>>>>

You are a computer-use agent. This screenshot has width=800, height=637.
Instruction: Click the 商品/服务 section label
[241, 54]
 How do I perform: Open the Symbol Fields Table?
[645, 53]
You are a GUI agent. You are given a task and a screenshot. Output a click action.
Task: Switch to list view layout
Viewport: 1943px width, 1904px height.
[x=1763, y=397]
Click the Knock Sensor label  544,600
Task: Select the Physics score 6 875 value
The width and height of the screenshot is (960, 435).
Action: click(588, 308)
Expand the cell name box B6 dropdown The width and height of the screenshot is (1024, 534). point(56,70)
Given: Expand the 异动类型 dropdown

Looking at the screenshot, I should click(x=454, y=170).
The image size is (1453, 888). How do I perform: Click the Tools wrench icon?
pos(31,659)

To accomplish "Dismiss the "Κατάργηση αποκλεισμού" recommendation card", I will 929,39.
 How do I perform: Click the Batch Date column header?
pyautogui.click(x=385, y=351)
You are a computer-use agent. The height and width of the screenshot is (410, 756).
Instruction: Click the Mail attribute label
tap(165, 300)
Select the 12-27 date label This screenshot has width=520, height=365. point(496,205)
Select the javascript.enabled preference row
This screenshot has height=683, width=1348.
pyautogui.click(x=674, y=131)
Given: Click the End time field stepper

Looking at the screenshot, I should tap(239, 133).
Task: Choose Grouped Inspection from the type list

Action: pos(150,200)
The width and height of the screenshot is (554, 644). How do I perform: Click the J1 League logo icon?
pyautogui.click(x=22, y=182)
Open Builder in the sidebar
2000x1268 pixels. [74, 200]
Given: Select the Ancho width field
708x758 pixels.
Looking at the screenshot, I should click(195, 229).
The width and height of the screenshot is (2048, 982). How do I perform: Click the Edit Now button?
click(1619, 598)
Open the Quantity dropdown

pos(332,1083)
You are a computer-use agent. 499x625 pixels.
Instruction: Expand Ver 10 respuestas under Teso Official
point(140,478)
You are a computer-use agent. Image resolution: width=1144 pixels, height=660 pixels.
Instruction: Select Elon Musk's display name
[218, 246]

<<<<

What you will do: Rewrite the listing above, replacing every occurrence of "Instruction" with "Command" and leaving everything else unchanged.

Result of the task:
You are a computer-use agent. This screenshot has width=800, height=637.
Command: Click the 商品/服务 section label
[241, 54]
 How do I perform: Open the Symbol Fields Table?
[645, 53]
You are a GUI agent. You are given a task and a screenshot. Output a click action.
Task: Switch to list view layout
Viewport: 1943px width, 1904px height.
[x=1763, y=397]
Click the Knock Sensor label  544,600
Task: Select the Physics score 6 875 value
The width and height of the screenshot is (960, 435).
Action: click(588, 308)
Expand the cell name box B6 dropdown The width and height of the screenshot is (1024, 534). point(56,70)
Given: Expand the 异动类型 dropdown

Looking at the screenshot, I should click(x=454, y=170).
The image size is (1453, 888). How do I perform: Click the Tools wrench icon?
pos(31,659)

To accomplish "Dismiss the "Κατάργηση αποκλεισμού" recommendation card", I will 929,39.
 How do I perform: Click the Batch Date column header?
pyautogui.click(x=385, y=351)
You are a computer-use agent. The height and width of the screenshot is (410, 756).
Command: Click the Mail attribute label
tap(165, 300)
Select the 12-27 date label This screenshot has width=520, height=365. point(496,205)
Select the javascript.enabled preference row
This screenshot has height=683, width=1348.
pyautogui.click(x=674, y=131)
Given: Click the End time field stepper

Looking at the screenshot, I should tap(239, 133).
Task: Choose Grouped Inspection from the type list

Action: pos(150,200)
The width and height of the screenshot is (554, 644). How do I perform: Click the J1 League logo icon?
pyautogui.click(x=22, y=182)
Open Builder in the sidebar
2000x1268 pixels. [74, 200]
Given: Select the Ancho width field
708x758 pixels.
Looking at the screenshot, I should click(195, 229).
The width and height of the screenshot is (2048, 982). How do I perform: Click the Edit Now button?
click(1619, 598)
Open the Quantity dropdown

pos(332,1083)
You are a computer-use agent. 499x625 pixels.
Command: Expand Ver 10 respuestas under Teso Official
point(140,478)
You are a computer-use agent. Image resolution: width=1144 pixels, height=660 pixels.
Command: Select Elon Musk's display name
[218, 246]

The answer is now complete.